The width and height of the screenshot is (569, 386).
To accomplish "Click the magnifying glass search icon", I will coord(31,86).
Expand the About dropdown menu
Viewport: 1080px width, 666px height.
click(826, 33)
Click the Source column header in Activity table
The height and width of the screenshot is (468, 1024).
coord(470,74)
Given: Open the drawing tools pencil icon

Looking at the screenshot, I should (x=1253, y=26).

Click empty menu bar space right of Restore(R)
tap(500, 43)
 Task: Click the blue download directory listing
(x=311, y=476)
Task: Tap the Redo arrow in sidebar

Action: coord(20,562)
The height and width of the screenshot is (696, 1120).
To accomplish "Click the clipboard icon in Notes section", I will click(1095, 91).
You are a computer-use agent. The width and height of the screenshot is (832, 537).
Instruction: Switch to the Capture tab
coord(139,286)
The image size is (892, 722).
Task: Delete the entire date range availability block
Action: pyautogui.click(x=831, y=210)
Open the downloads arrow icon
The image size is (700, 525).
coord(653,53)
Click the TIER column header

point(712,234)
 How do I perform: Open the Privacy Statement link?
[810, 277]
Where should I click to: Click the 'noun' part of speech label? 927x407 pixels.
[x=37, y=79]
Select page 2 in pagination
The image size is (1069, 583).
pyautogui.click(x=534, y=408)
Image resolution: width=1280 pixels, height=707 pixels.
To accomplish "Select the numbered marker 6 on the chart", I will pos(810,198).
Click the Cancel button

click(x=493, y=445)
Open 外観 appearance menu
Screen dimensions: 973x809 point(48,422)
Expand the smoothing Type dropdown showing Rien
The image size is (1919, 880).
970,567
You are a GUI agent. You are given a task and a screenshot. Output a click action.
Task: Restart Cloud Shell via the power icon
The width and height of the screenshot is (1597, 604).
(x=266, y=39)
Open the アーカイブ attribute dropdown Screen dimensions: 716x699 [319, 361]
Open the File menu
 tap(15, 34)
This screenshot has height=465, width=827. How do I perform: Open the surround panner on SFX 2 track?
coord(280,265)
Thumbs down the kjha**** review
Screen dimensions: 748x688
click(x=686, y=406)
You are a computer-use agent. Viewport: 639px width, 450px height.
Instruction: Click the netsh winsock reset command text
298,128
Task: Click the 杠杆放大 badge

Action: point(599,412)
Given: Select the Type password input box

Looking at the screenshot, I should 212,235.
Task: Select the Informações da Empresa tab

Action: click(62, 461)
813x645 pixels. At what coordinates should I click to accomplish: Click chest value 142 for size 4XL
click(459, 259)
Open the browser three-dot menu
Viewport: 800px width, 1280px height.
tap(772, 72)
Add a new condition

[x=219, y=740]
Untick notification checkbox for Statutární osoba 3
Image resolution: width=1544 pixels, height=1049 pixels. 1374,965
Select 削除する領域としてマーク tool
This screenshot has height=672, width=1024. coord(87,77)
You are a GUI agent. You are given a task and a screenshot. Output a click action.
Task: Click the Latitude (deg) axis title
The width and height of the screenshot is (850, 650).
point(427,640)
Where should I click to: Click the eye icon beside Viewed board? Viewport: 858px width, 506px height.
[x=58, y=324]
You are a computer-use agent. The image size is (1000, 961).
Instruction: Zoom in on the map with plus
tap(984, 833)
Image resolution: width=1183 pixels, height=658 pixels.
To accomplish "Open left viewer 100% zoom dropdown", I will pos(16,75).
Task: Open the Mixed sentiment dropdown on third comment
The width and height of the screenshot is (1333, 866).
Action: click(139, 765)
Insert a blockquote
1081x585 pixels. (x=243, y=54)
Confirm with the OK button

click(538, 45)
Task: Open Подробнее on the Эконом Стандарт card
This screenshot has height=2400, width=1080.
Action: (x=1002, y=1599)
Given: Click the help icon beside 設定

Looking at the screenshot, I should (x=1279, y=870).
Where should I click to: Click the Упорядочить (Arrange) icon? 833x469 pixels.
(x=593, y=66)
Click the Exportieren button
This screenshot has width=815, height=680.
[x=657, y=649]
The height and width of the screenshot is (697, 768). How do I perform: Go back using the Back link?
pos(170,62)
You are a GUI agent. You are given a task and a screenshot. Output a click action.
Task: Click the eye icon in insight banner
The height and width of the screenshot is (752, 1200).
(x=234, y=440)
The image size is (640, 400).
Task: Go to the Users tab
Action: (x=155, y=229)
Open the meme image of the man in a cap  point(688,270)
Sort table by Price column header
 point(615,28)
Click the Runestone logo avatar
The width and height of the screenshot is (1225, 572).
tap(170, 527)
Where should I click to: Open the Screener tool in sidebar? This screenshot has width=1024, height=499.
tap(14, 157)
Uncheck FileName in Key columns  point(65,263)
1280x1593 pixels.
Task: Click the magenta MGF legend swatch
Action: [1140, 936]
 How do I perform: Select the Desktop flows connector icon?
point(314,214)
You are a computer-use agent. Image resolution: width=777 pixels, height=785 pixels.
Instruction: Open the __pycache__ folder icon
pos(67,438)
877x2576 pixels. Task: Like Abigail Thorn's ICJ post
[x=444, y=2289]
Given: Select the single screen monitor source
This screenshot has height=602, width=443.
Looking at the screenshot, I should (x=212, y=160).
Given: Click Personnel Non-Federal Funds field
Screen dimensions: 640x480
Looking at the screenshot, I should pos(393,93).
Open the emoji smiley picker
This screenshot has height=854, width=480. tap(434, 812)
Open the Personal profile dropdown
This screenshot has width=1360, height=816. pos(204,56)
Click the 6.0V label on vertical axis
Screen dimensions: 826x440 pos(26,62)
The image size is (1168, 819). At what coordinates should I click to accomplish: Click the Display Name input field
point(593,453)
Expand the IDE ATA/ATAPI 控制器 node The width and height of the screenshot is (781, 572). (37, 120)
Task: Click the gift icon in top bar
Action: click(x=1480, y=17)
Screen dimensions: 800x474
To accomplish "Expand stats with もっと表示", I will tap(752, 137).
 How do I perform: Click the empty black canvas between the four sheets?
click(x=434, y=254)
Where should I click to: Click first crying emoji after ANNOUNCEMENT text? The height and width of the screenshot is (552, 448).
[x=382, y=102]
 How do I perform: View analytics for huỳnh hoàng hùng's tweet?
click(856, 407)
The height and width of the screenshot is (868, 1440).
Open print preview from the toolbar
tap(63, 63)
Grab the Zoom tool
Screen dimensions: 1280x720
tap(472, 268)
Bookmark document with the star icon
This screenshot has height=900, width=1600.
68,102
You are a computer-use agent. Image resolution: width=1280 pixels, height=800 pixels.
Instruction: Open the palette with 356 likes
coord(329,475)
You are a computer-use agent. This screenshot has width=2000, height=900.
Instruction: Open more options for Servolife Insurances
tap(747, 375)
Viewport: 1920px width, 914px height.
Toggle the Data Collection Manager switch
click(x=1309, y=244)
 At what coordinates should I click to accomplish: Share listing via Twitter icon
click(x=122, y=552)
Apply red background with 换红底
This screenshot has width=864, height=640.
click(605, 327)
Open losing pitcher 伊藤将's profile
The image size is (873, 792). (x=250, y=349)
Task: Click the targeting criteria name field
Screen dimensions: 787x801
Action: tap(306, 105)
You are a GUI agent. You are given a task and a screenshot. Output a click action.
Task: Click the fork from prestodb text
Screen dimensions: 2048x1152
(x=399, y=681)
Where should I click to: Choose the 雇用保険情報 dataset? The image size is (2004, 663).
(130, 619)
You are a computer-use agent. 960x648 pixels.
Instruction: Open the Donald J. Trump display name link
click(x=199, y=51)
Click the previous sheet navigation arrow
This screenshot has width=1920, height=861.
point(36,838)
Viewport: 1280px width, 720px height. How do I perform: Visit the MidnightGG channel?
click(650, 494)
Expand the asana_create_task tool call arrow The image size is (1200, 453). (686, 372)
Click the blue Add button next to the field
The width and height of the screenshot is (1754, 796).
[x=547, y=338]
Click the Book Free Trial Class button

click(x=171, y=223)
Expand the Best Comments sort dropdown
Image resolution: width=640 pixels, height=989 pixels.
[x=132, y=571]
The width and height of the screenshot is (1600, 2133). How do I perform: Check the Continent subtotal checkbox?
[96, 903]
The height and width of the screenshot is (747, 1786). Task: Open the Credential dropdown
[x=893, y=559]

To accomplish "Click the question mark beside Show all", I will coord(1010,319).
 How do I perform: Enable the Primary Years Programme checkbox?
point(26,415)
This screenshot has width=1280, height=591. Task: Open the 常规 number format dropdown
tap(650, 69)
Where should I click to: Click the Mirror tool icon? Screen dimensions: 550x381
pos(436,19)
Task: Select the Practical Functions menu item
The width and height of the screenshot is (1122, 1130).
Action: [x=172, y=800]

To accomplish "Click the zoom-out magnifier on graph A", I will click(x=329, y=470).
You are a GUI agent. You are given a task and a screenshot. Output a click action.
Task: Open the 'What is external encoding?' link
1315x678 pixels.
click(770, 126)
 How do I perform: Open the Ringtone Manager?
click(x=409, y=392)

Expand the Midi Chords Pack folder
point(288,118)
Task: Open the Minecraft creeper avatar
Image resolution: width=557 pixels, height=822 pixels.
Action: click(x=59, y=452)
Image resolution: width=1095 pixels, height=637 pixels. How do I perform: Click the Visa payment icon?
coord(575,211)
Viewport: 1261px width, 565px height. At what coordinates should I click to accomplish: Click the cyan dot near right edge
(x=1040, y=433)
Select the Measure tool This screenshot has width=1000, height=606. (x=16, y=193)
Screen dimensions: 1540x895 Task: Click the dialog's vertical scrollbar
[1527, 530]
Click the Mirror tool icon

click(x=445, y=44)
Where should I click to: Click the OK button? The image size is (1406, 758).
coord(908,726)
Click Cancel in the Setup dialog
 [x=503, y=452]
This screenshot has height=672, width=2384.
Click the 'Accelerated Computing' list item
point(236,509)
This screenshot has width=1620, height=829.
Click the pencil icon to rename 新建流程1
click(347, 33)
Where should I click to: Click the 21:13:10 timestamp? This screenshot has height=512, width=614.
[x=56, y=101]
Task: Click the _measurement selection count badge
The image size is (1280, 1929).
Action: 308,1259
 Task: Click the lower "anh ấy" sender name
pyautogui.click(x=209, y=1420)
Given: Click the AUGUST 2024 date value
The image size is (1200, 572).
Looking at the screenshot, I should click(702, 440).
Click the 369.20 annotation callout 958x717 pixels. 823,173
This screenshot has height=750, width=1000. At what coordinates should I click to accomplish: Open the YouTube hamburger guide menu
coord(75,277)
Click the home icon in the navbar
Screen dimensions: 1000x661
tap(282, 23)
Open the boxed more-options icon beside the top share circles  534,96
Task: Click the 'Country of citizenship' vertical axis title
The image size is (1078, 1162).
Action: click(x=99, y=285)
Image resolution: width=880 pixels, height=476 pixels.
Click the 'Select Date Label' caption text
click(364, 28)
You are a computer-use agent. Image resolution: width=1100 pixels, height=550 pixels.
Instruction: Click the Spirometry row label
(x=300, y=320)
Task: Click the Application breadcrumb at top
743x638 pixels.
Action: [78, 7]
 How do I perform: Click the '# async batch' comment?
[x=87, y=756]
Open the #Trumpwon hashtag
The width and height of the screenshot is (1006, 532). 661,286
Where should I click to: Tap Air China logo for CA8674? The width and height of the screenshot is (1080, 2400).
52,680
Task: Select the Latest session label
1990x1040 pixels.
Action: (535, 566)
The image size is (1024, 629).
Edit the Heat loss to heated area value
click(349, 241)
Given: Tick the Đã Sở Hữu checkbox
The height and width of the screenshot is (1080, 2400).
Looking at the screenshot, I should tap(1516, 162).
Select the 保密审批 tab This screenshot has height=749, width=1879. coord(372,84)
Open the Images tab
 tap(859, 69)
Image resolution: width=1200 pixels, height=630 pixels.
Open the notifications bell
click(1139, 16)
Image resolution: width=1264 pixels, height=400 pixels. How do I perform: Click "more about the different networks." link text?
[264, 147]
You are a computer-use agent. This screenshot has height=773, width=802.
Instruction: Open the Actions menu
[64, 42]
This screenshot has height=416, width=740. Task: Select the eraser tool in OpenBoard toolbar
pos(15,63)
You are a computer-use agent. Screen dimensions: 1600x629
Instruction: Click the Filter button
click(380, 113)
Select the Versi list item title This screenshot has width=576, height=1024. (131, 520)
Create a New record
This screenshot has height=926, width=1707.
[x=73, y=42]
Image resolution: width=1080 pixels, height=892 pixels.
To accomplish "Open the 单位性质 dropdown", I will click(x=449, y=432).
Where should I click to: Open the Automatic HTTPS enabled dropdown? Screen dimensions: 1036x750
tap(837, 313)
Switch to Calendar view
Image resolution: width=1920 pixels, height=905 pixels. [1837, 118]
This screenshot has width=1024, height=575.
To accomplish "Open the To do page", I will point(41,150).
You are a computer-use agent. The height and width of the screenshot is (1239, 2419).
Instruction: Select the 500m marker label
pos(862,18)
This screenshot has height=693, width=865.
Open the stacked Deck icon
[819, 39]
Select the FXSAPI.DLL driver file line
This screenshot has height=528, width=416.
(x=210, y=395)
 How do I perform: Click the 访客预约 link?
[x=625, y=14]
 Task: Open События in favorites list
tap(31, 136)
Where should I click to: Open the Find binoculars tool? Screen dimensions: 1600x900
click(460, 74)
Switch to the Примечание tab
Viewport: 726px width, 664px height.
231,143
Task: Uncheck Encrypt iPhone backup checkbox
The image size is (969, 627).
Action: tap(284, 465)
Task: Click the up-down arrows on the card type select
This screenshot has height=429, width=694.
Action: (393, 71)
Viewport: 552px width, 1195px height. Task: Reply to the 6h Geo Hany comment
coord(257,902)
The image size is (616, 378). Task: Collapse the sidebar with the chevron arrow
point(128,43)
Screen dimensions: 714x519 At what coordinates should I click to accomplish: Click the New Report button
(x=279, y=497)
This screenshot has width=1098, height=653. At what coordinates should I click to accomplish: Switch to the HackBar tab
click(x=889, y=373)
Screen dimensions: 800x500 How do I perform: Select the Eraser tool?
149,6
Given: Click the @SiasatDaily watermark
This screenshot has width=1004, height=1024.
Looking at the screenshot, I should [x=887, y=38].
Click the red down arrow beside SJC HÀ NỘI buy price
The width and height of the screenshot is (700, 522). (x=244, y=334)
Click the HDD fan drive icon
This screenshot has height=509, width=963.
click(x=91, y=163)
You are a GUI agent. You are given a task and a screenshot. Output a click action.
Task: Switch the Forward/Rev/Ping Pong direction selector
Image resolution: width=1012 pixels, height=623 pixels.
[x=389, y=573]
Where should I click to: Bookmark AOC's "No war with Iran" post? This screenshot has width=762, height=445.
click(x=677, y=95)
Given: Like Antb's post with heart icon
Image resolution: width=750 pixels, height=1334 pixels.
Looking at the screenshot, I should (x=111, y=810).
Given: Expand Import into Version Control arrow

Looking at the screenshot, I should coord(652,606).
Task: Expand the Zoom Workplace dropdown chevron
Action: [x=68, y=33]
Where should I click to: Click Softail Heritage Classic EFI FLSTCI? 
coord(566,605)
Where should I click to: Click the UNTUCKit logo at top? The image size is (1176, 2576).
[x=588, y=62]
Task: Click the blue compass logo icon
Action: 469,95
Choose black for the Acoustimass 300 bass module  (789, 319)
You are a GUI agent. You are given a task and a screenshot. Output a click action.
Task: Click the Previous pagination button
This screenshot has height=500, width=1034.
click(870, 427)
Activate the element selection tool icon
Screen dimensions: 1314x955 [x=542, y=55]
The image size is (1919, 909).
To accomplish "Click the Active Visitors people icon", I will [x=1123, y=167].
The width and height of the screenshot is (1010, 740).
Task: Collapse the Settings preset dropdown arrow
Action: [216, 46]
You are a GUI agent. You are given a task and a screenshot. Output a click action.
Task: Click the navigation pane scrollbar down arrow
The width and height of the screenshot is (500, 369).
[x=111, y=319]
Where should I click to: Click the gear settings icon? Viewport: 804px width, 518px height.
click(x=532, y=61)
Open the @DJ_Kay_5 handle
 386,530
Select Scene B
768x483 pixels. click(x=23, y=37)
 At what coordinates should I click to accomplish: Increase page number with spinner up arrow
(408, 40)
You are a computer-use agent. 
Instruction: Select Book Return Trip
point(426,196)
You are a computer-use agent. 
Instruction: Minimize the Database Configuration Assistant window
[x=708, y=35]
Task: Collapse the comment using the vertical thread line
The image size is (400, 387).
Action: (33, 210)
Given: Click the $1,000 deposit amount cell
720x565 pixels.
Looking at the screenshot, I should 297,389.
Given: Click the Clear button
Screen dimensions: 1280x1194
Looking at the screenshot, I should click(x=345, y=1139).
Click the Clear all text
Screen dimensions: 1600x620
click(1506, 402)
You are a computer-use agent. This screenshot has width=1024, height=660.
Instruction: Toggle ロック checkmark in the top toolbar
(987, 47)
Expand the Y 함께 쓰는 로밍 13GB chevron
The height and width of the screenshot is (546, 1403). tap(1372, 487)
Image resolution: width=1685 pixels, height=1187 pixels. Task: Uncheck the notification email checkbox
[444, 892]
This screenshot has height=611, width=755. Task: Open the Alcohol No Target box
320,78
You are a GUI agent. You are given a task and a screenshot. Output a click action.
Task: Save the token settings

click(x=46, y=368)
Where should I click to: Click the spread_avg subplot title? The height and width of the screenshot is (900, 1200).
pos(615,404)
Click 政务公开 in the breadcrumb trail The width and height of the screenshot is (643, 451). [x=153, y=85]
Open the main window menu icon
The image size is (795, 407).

WHAT IS BEING ASKED
Where a line of the entries above holds the word "breadcrumb", return that line.

RESPONSE TO THIS TASK
Task: Click the Application breadcrumb at top
Click 政务公开 in the breadcrumb trail The width and height of the screenshot is (643, 451). [x=153, y=85]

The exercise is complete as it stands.